Torino, sequestrati bar, ristorante e pizzeria della ‘ndrangheta

I carabinieri di Torino hanno arrestato Giuseppe Ursino ed Ercole Taverniti, rispettivamente 68 e 74 anni, entrambi originari di Gioiosa Jonica (RC), ritenuti responsabili, a vario titolo, di associazione a delinquere di tipo mafioso, estorsione con l’aggravante del metodo mafioso e trasferimento fraudolento di valori.

Le indagini hanno accertato come Ursino sia legato alla ‘ndrangheta’e, in particolare, alla locale di San Mauro Torinese, guidata dalla famiglia Crea, che controlla il territorio anche mediante estorsioni e la fittizia intestazione a soggetti terzi di attività commerciali.
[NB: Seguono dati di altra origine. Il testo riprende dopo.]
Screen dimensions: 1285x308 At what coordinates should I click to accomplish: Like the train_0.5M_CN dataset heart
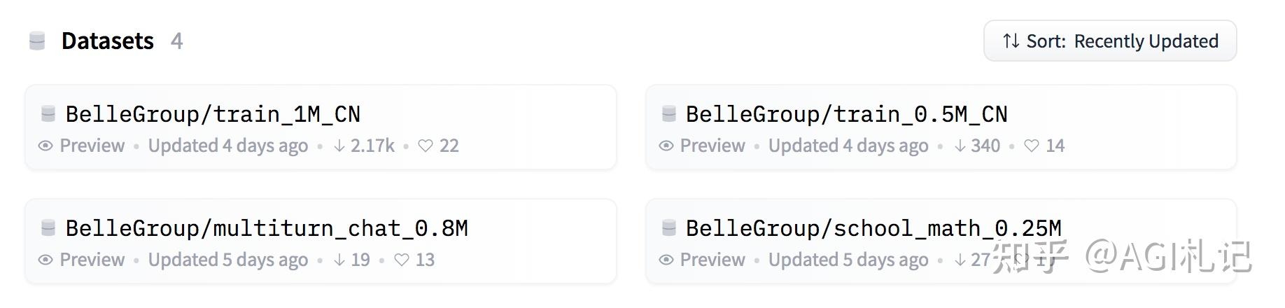1031,146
Il gip del tribunale di Torino, ha, inoltre, disposto il sequestro preventivo di 3 attività commerciali bar- ristorazione di Torino e provincia, il ‘Mambo cafè Torinò di via San Quintino 4bis, la ‘Lettera22’ (ristorante) in via Almese 99 e la pizzeria ‘Tre Torri srl’ di Bardonecchia in via Medail. Il provvedimento arriva a seguito delle indagini della Dda dell’operazione Big Bang, sulle infiltrazioni della criminalità organizzata calabrese nel nord Italia e sulla locale di ‘San Mauro Torinesè di cui Ursino era il reggente.